= Netherlands Worldwide Students =

Dutch student organization

Netherlands Worldwide Students (Nederlandse Wereldwijde Studenten), NWS for short, is a Dutch student organisation

NWS forms a worldwide network of Dutch students currently, formerly and prospectively enrolled at foreign universities or professional schools. It offers a platform for joint activities and bridges the gap to the government, private sector, academic sector and society of the Netherlands. Most importantly, NWS tries to maintain a strong connection between Dutch students abroad and the Netherlands, and vice versa. Integral to this mission is making sure that the voices of Dutch students abroad are being heard in policy debates and that the value of studying abroad is appreciated from an individual, economic and societal perspective.

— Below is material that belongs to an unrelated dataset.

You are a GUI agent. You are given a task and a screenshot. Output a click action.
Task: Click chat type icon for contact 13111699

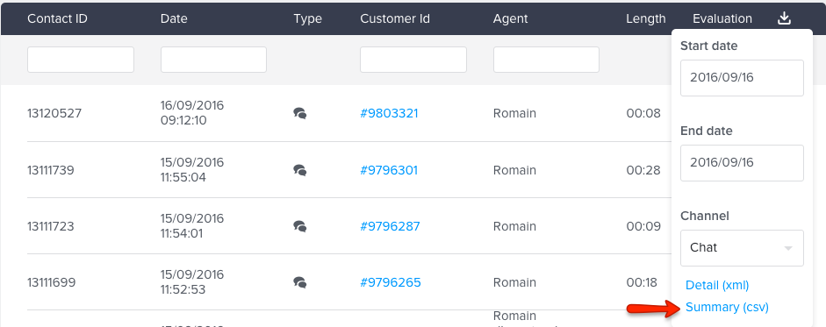[x=299, y=282]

NWS Clubs form an integral part of the NWS network, offering local activities, seminars, borrels and Dutch gezelligheid at universities outside of the Netherlands. NWS Clubs are active at Harvard, Cornell, Oxford, Cambridge, LSE, Paris and Bruges, amongst others.

In addition, NWS maintains an online database of Dutch students currently or formerly enrolled at foreign universities. This network provides its participants access to local contacts, knowledge and advice in any sector or country to facilitate studying abroad or returning to the Netherlands. NWS also has its own Wiki-based site, for user-generated information on studying abroad, foreign universities, financial aid and such.

NWS was founded in 2007 by and for students and is completely run by volunteers. It is registered as a charity and receives support from Nuffic, the IB-Group, as well as several Dutch multinationals through sponsorship for events.

As part of their activities, NWS conducts research on studying abroad through surveys among its members. The findings are presented in the "NWS-onderzoek" research report, which is published every other year. After publicatiosen, the report is presented to a representative of the Dutch government. Previous representatives to receive the report include Sybrand Haersma Buma and former State Secretary of Education Halbe Zijlstra. In past years, the research report has focused on obstacles for Dutch students in going abroad and returning to the Netherlands.

Over the past few years, NWS has increasingly become involved in informing Dutch secondary school and university students about the opportunities for studying abroad.